*Goal of the exercise*
Copy all the entries below exactly, but not the pictures.

Saved data entries:
━━━━━━━━

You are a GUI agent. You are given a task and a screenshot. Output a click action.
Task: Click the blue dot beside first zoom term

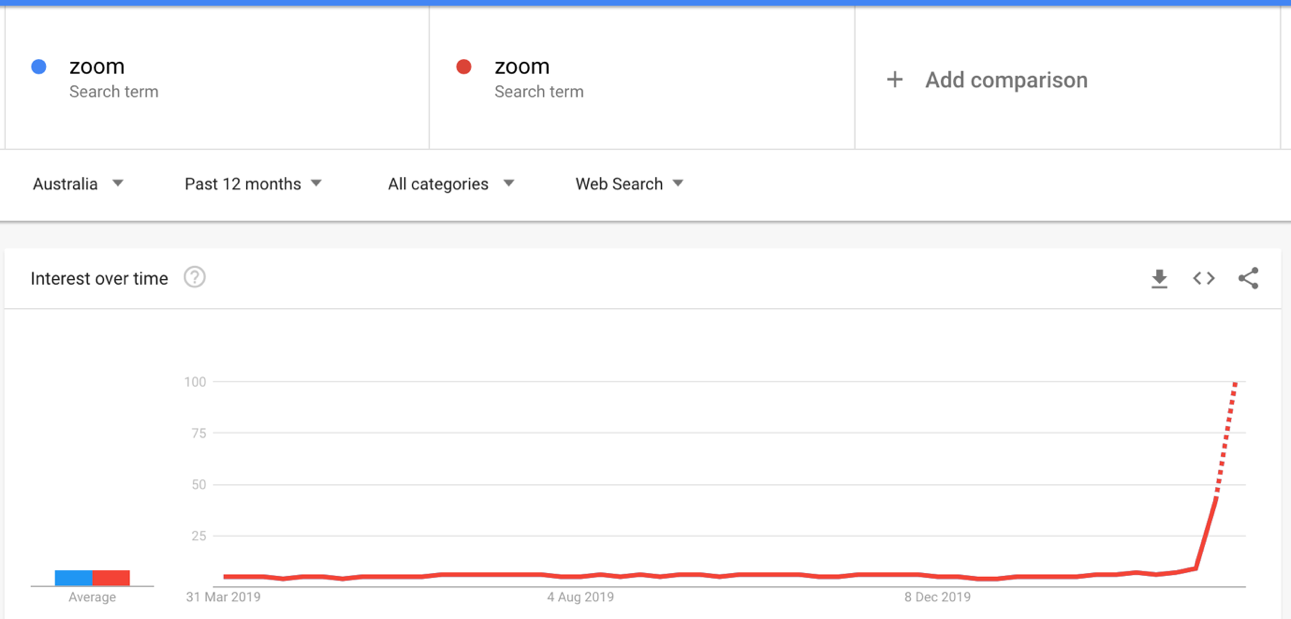[x=39, y=67]
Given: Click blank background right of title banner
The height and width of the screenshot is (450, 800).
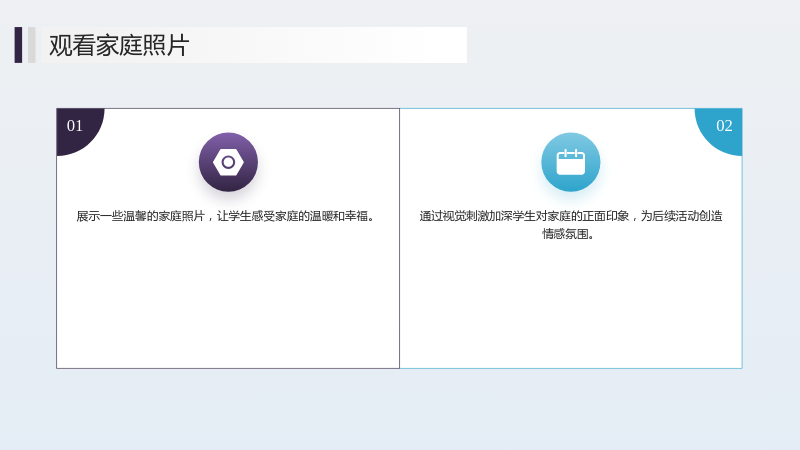Looking at the screenshot, I should [633, 45].
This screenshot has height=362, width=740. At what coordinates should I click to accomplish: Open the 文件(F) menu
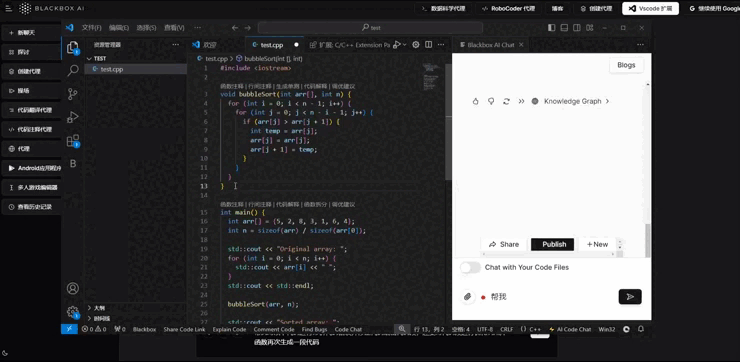(92, 28)
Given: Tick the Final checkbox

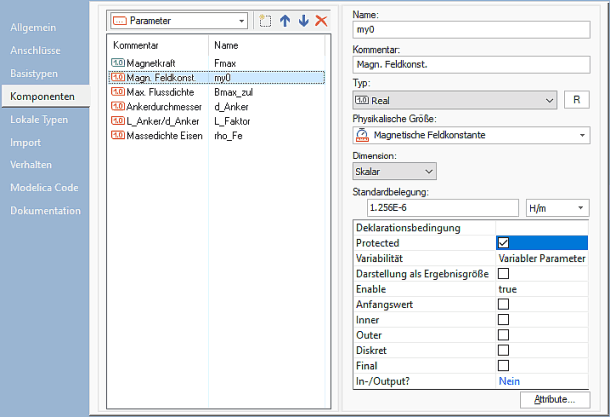Looking at the screenshot, I should tap(503, 365).
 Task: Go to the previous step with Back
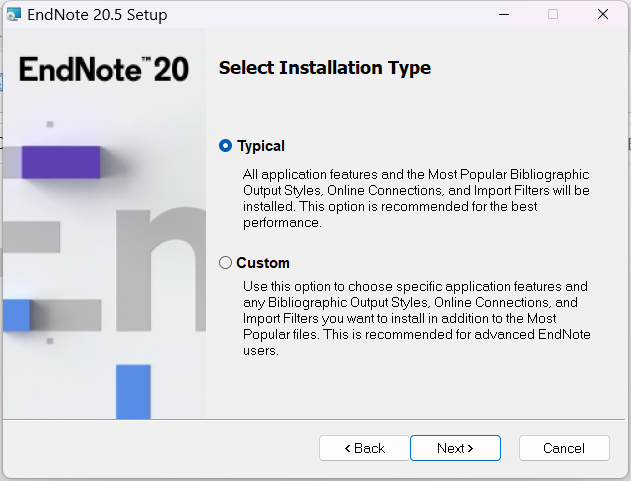[364, 448]
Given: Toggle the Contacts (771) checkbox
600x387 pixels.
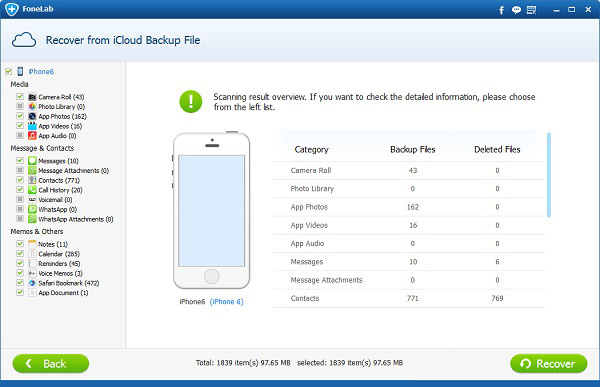Looking at the screenshot, I should [x=20, y=180].
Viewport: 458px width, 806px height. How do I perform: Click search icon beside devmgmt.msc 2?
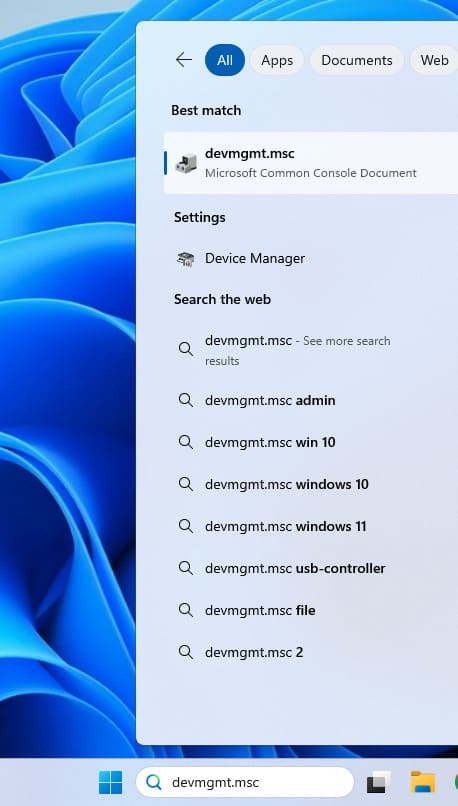click(186, 652)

━━━━━━━━

*Exercise result*
You are a GUI agent. You are given a task and a screenshot. Output a click action.
Task: Click the blue dot beside first zoom term

[x=39, y=67]
Given: Click blank background right of title banner
The height and width of the screenshot is (450, 800).
Looking at the screenshot, I should [633, 45].
This screenshot has height=362, width=740. At what coordinates should I click to accomplish: Open the 文件(F) menu
(92, 28)
Given: Tick the Final checkbox

Looking at the screenshot, I should tap(503, 365).
 Task: Go to the previous step with Back
[364, 448]
Given: Toggle the Contacts (771) checkbox
600x387 pixels.
Looking at the screenshot, I should [x=20, y=180].
Viewport: 458px width, 806px height. How do I perform: Click search icon beside devmgmt.msc 2?
click(186, 652)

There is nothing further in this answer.